Como trabalho com imagens de arquivo, tinha apenas dois relatos de jogos: a final do campeonato do mundo de 1962 e a final dos jogos olímpicos de 1964. Além disso, tinha pequenos registos, uns minutos de uma peça japonesa e outra soviética. Depois percebi que a primeira Manga – que depois foi transformada em animação – foi criada em 1968 e 1969. Chamava-se “Attack No. 1” e gerou uma série de animações semelhantes até 1984. A “Attack No. 1” teve 104 episódios e os dois últimos, que duram vinte minutos cada, eram consagrados a um jogo de voleibol entre o Japão e a URSS.

Tinha assim 3 ou 4 minutos de arquivos, 45 minutos do Japão-URSS, os testemunhos e a série animada. Essa era a solução para um problema técnico que tinha em relação ao material disponível. Por exemplo, na final nós ouvimos principalmente o comentador a falar, algo que para mim era precioso pois usei a transmissão por rádio. Neste filme, frequentemente tinha menos imagens que sons.
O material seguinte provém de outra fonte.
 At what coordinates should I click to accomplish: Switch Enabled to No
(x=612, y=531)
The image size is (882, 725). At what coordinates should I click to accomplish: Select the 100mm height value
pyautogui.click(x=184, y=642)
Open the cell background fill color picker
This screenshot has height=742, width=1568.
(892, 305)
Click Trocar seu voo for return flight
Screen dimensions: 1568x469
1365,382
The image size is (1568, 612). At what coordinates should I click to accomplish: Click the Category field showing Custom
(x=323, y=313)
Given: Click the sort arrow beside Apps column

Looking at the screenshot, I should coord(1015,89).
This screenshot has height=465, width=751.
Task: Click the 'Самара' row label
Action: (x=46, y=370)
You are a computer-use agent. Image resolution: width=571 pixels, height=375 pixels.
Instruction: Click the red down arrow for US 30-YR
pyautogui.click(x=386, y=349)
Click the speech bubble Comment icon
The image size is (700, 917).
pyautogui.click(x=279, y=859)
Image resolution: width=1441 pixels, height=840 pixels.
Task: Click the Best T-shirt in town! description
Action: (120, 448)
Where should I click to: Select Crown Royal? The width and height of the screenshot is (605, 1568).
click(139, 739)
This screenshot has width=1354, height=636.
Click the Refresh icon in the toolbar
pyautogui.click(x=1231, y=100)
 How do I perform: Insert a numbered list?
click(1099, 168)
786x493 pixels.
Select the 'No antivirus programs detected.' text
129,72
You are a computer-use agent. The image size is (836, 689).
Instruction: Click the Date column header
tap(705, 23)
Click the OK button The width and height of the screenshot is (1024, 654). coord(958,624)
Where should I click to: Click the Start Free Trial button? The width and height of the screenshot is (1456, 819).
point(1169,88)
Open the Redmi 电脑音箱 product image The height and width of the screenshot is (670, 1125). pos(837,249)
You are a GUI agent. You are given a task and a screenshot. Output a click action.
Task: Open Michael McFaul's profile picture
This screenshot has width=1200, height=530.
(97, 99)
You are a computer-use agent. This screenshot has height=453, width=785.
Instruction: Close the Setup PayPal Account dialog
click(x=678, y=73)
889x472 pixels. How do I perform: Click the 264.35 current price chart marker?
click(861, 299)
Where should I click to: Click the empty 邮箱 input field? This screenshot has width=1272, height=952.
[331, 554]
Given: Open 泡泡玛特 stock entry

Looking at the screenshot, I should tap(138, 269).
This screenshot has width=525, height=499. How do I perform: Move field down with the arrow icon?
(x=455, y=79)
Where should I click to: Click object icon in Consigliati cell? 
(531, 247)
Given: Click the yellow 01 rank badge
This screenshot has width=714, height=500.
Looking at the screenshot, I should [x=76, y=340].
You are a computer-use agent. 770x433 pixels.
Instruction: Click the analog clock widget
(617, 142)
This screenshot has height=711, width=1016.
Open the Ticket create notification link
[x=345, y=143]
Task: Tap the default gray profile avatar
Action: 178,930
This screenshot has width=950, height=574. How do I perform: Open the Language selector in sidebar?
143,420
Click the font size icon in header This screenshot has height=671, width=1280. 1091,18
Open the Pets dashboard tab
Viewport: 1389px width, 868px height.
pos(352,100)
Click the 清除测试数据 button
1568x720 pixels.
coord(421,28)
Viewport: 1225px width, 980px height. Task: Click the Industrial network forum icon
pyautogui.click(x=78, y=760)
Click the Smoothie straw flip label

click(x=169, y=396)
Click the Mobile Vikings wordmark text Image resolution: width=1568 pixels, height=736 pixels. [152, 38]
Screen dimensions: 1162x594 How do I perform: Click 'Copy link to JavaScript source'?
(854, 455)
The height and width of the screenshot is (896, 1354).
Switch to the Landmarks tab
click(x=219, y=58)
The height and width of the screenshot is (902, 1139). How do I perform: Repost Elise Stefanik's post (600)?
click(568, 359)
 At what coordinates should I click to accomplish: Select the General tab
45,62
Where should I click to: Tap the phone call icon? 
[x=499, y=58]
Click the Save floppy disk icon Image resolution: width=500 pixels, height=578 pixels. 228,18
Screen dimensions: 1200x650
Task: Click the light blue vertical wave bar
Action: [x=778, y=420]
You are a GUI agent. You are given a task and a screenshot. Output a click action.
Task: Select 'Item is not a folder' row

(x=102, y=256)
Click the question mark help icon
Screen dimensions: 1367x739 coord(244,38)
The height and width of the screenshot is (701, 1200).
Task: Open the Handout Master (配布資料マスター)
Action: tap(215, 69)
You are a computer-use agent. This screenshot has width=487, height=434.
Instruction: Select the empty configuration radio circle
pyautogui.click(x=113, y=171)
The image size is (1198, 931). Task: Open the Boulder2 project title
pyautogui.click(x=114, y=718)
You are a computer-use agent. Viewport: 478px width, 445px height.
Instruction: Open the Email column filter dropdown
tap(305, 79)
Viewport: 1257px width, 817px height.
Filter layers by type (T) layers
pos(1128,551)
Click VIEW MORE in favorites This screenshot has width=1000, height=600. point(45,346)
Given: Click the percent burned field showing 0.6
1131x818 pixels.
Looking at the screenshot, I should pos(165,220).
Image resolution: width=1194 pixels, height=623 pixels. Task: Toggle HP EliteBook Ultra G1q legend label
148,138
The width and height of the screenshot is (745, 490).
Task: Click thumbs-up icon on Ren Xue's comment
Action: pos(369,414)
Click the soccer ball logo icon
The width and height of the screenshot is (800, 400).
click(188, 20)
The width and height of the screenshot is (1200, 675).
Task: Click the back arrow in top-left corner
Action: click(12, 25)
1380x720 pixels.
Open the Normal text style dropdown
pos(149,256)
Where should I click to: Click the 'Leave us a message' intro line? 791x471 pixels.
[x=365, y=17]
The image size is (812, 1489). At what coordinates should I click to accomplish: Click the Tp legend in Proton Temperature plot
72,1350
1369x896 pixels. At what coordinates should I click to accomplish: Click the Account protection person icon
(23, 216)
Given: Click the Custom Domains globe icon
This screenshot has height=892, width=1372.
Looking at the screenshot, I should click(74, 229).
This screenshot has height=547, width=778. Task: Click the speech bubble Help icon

Nos seus filmes anteriores havia um maior diálogo entre o desporto e o cinema. No filme do McEnroe, por exemplo, foi buscar o Serge Daney. Antes juntou Chris Marker e Zatopek. Desta vez esse discurso não existe tão diretamente. Era algo que já pretendia fazer?

Cada filme é um filme. Quando amas o cinema como eu, respeitas esta arte e esta profissão. Reflectimos sempre sobre uma forma nova que corresponda ao tema que nos centramos. O objetivo nunca é criar uma ligação artificial. 

Aqui existe mais uma reflexão entre a realidade e a ficção. As pessoas viram os desenhos animados mas esqueceram-se da fonte de inspiração deles. Houve jogadoras de voleibol que começaram a praticar esse desporto porque viram os desenhos animados. E, na verdade, esse desenho animado foi criado porque havia um fascínio com aquelas mulheres que eram reais. Havia aqui uma espécie de cadeia de inspirações entre o real e o ficcional. Creio que essa reflexão no cinema é importante.

O cinema cria imaginários que depois imitamos. Queremos ser como as personagens de um filme e elas integram-se na nossa forma de pensar e de ver as coisas, o que vai inspirar novos filmes. Por isso, acho que  neste filme ainda existe uma reflexão sobre o cinema, mesmo que não o discuta diretamente (…) Existe também um diálogo entre conteúdo e forma, e o utilizar e organizar os arquivos de uma maneira livre, através de elementos que vão dar sentido a essas imagens.

As Bruxas do Oriente

Com todos estes trabalhos criou uma identidade autoral com os seus filmes. Por exemplo, vi recentemente um documentário sobre xadrezistas georgianas, num período também muito complicado, que revelaram a sua excelência. E quando estava a ver pensei no seu “As Bruxas do Oriente“. É como se mentalmente existisse uma catalogação de “filme à Faraut”… (risos). Como se vê dentro do panorama do cinema francês e até mundial, especialmente dentro dos tópicos do cinema e desporto (e as suas conexões)?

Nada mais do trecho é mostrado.